Google map is especially good for travel/tourism because how well it handles public transportation, how long it takes, how much it cost, different routes etc.
It's the best map for finding businesses in my town, well OSM which it uses is because I updated them all using street complete and the web interface. You can be part of the effort to make free solutions the best solutions by upgrading your own areas info.
Been doing that, unfortunately I live in a big city so it's a bit of an infinite treadmill. I like to just mark parking lots since no one seems to do those ever and they're changing pretty frequently.
I have had an app on the play store, it's a bitch for indie devs. Just today I had to update my account info after there was a notification that google would delete my account for not being active. If I hadn't logged in over a 2 month period I would've lost a developer account I paid for just so I can publish free apps. I assume the App store is even worse.
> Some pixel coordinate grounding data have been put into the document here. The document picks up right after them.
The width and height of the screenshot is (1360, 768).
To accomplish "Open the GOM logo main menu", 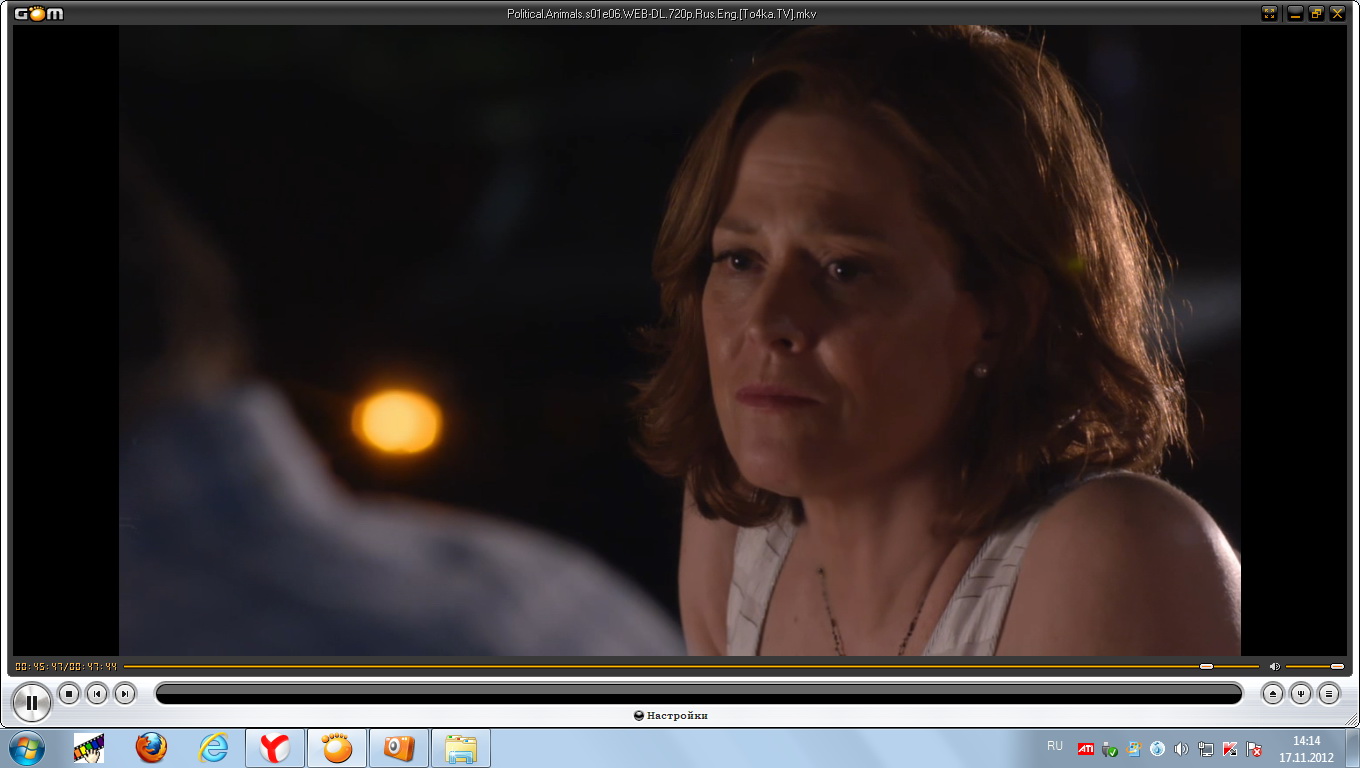I will pyautogui.click(x=38, y=13).
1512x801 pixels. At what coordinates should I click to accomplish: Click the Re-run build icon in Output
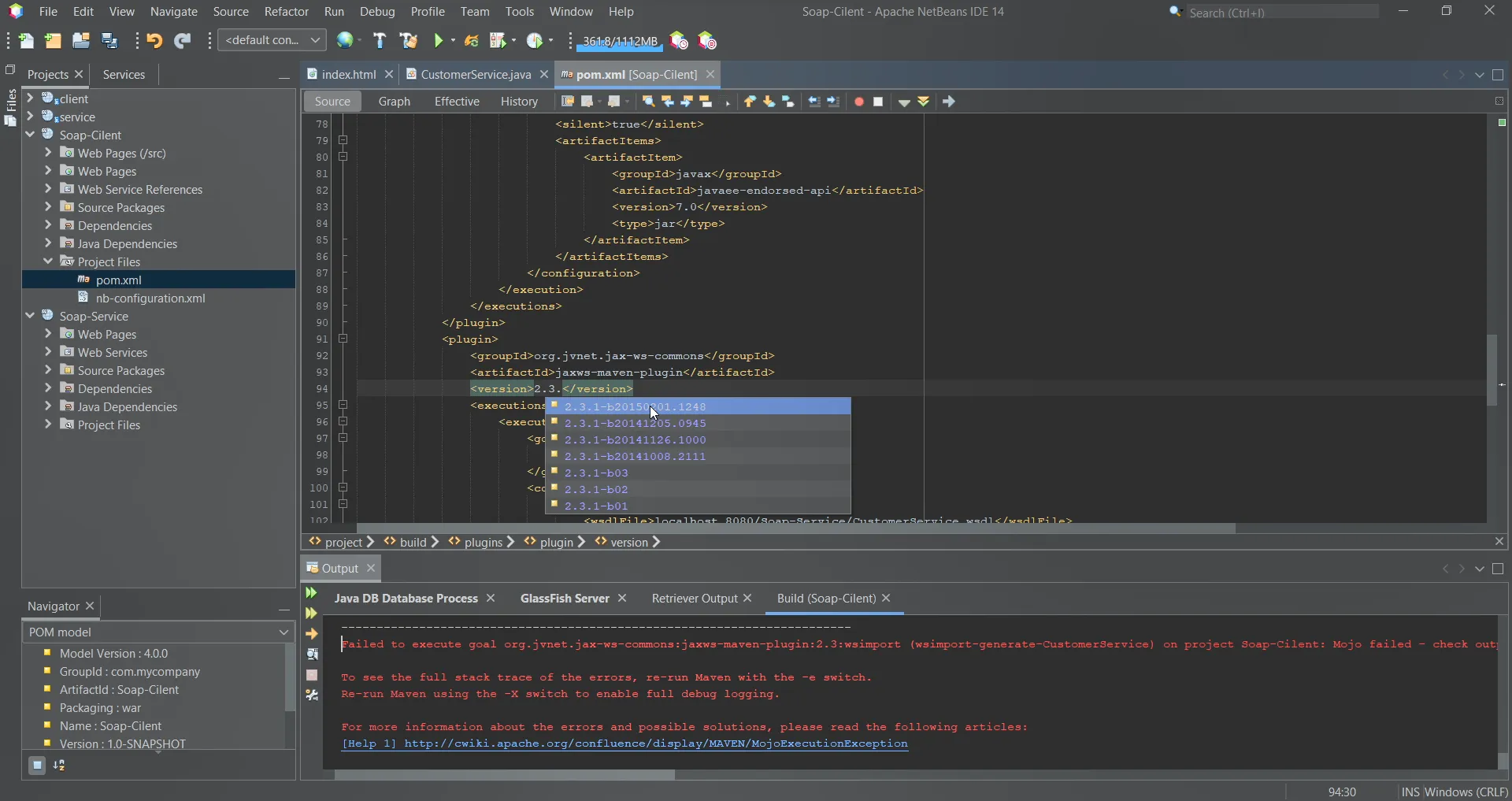(x=312, y=593)
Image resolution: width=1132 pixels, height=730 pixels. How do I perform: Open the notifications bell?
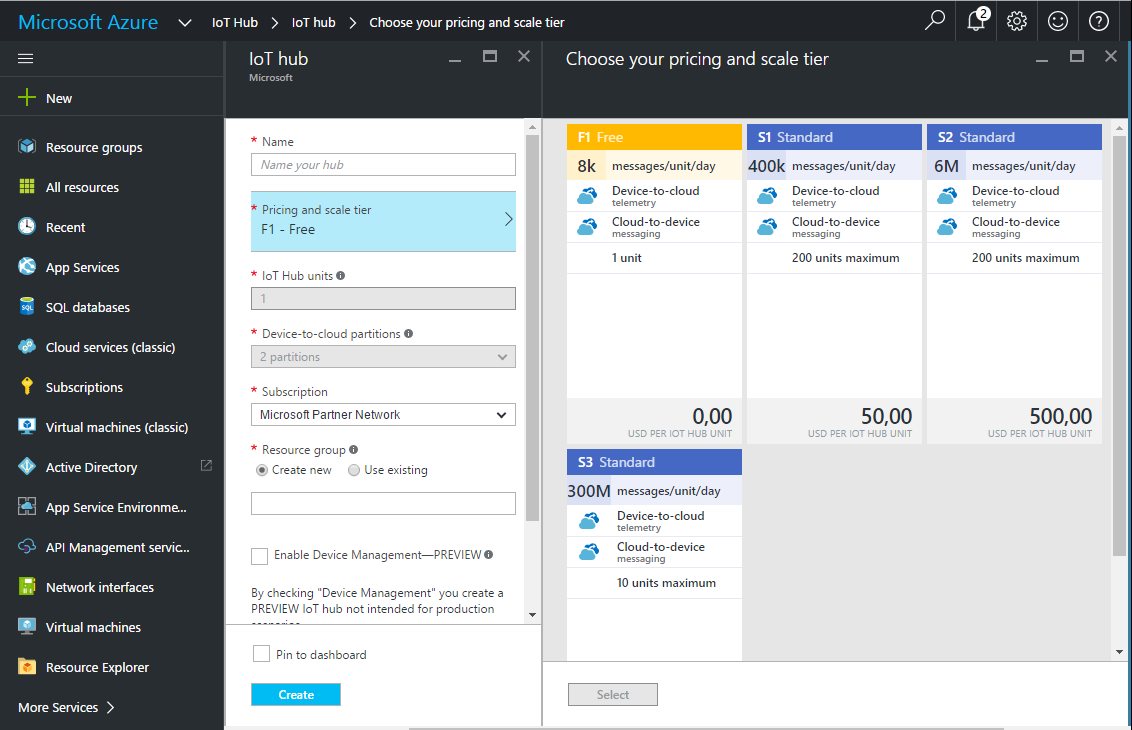976,20
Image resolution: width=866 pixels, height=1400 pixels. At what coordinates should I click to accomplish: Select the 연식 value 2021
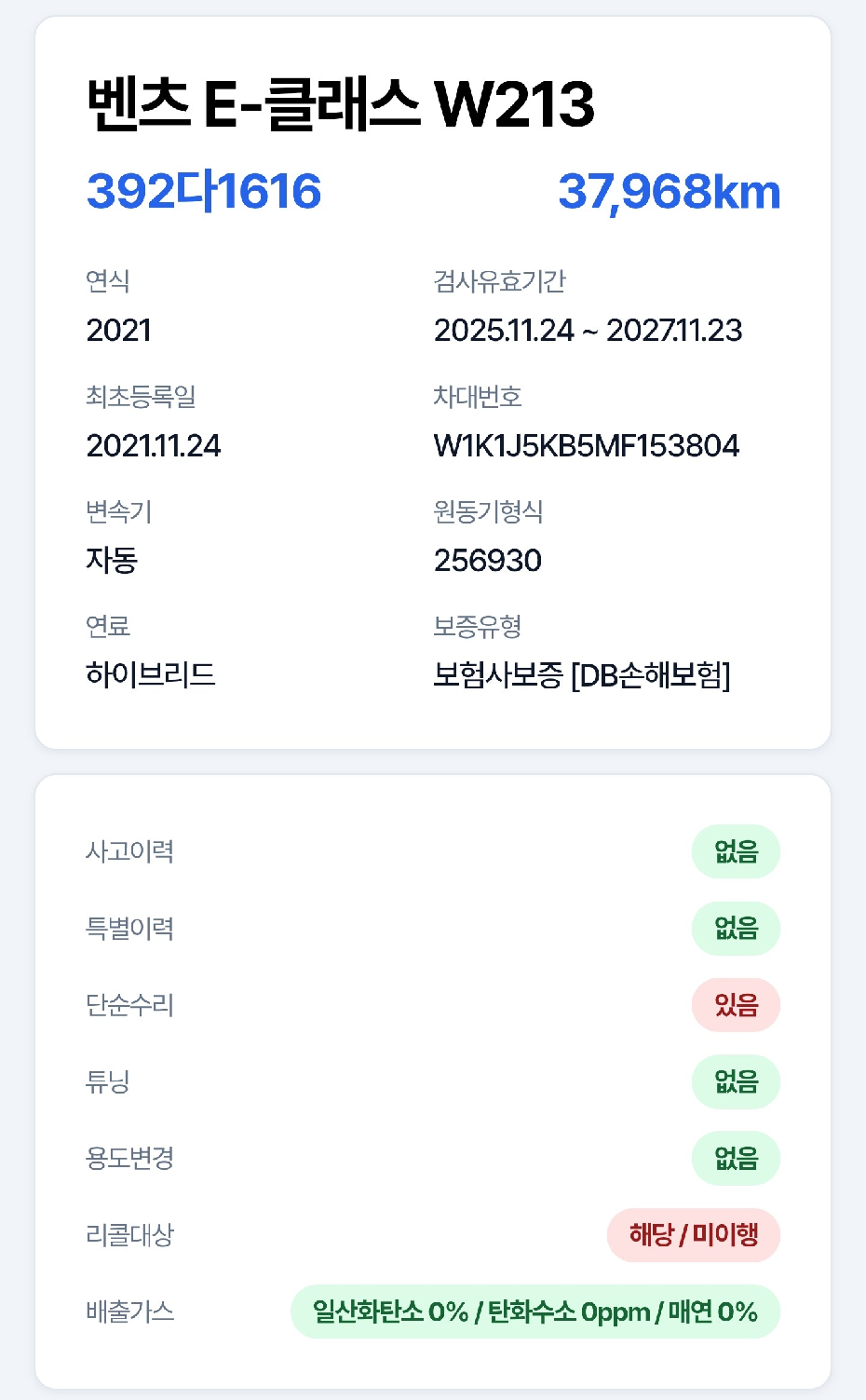pyautogui.click(x=118, y=330)
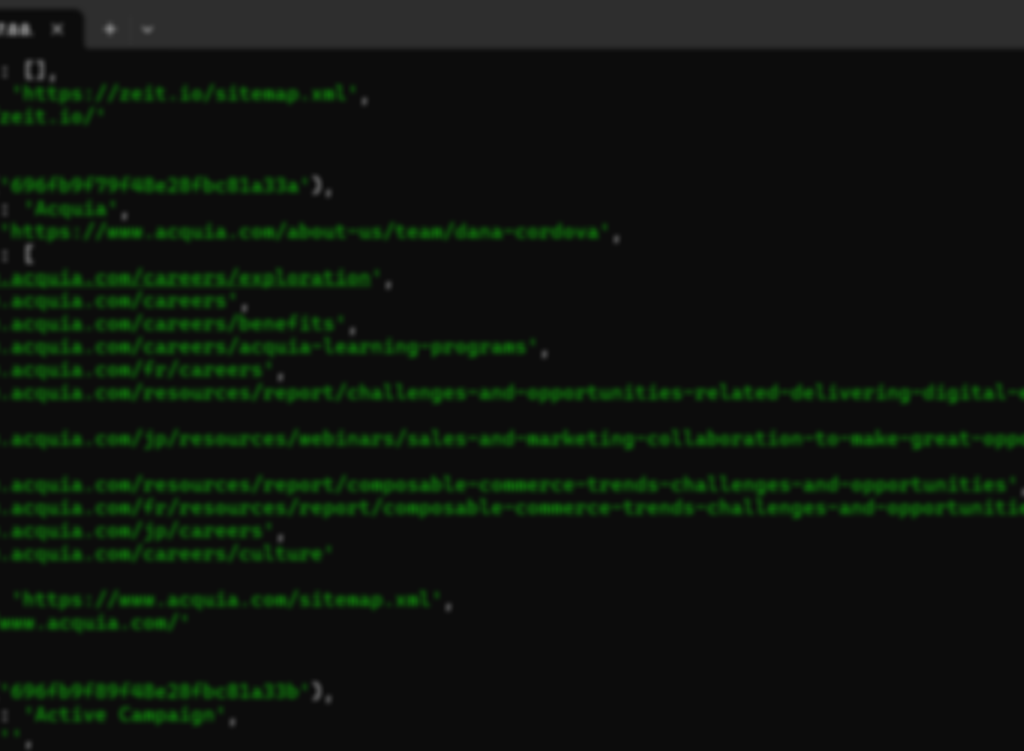The height and width of the screenshot is (751, 1024).
Task: Select the active terminal tab title
Action: coord(18,29)
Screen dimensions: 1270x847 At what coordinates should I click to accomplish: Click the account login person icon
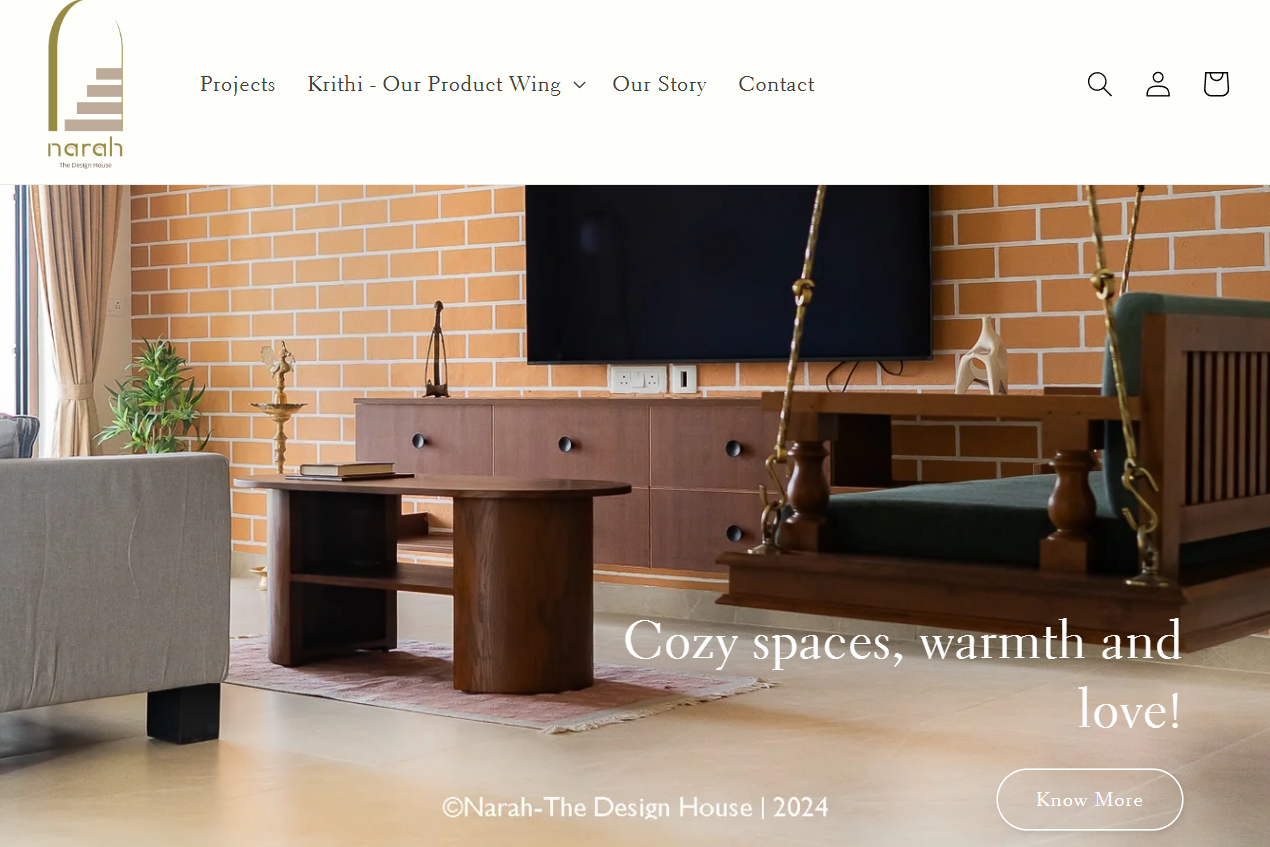coord(1158,84)
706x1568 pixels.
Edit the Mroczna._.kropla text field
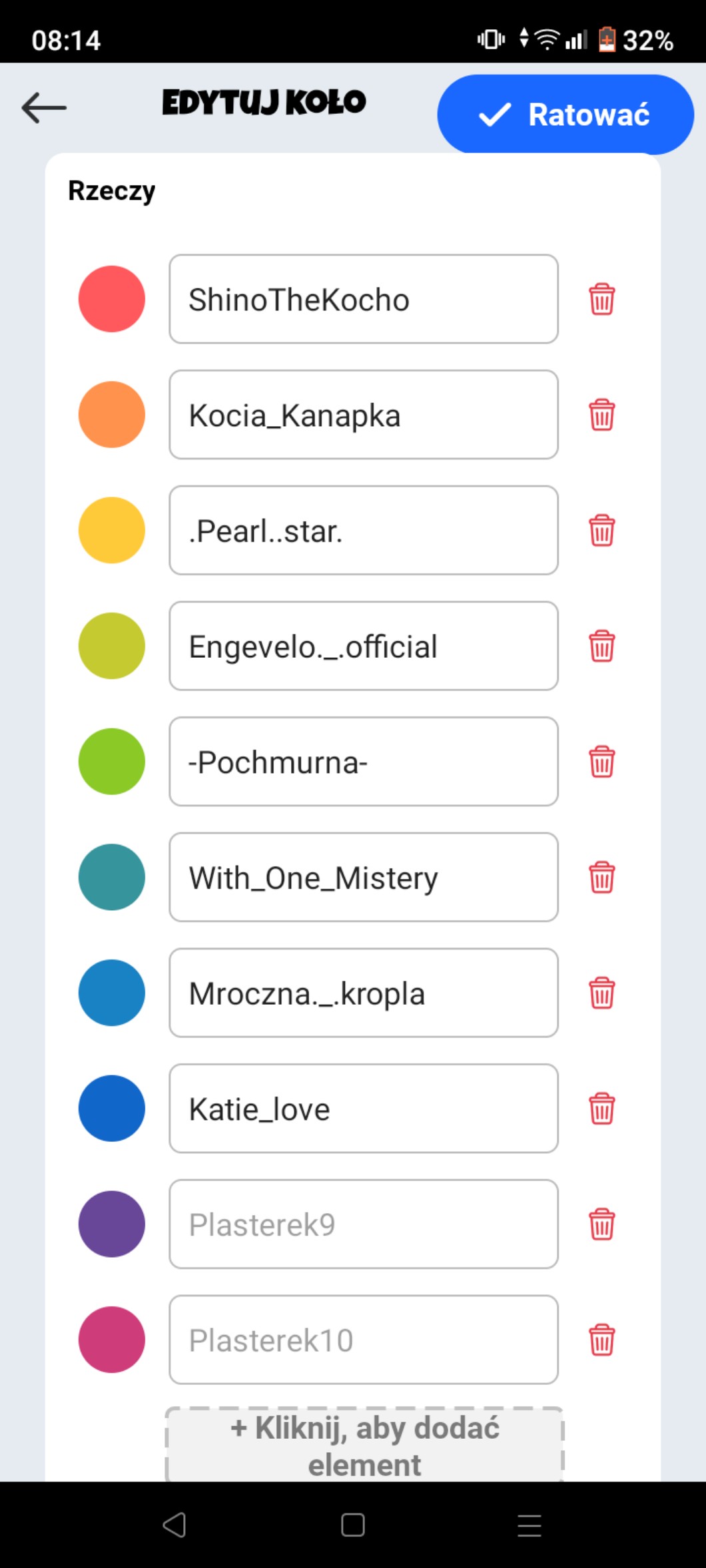coord(364,993)
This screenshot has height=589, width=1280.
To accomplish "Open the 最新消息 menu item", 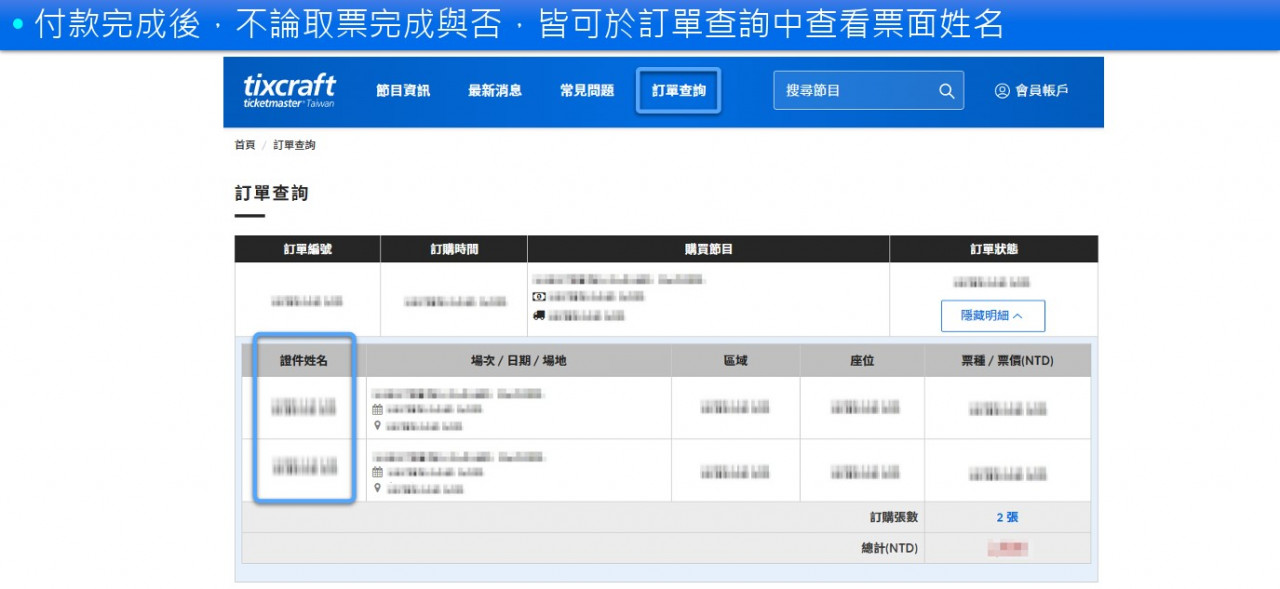I will click(494, 90).
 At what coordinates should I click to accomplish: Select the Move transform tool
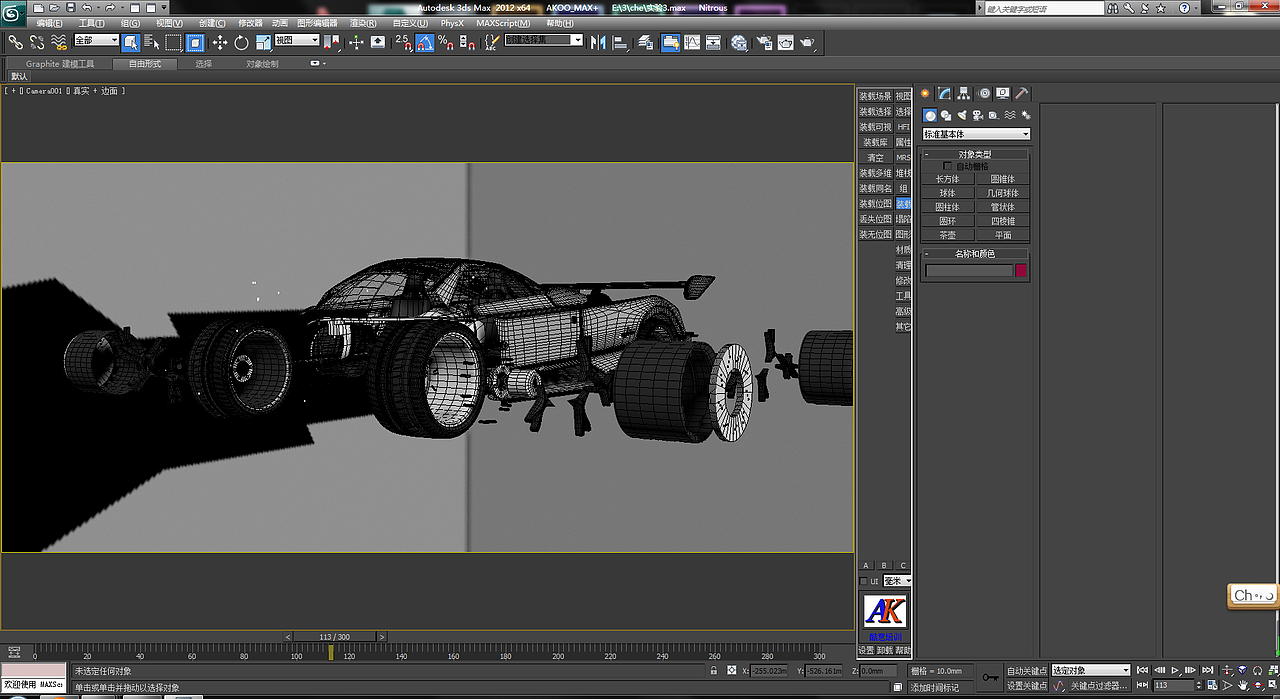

One thing that courts and antitrust lawyers won't understand is that these "stores" have annihilated the free market for phone apps. Market entry for phones is just too hard because you need to be an actual for profit business for any of the hassle to be worth it.
I just started my foray into Kotlin development. I was very pleased at the language and ease of getting a simple, yet great looking app up and running. I was ready to publish. Verified my ID, paid the fee, and... good fucking lord the rest of the shit I had to account for after that made me want to delete the whole thing and never come back.
I know I can host the apk myself, go to other app stores, etc... but Jesus Christ. I'm sure it kills off a lot of spam bots and bad actors. But, i'd rather just get interviewed by somebody at Google to tell them how undeniably dumb and simple my joke app is then go through this process.
What the hell are those requirements?, if they want to protect children they should check those brain rot "Love Stories" apps and some other more insidious apps flying around.
They don’t want to protect children. They want only one thing ever: money. Therefore you can be sure that whatever is going on, it could be some kind of technical requirement but if it’s not, it’s about money.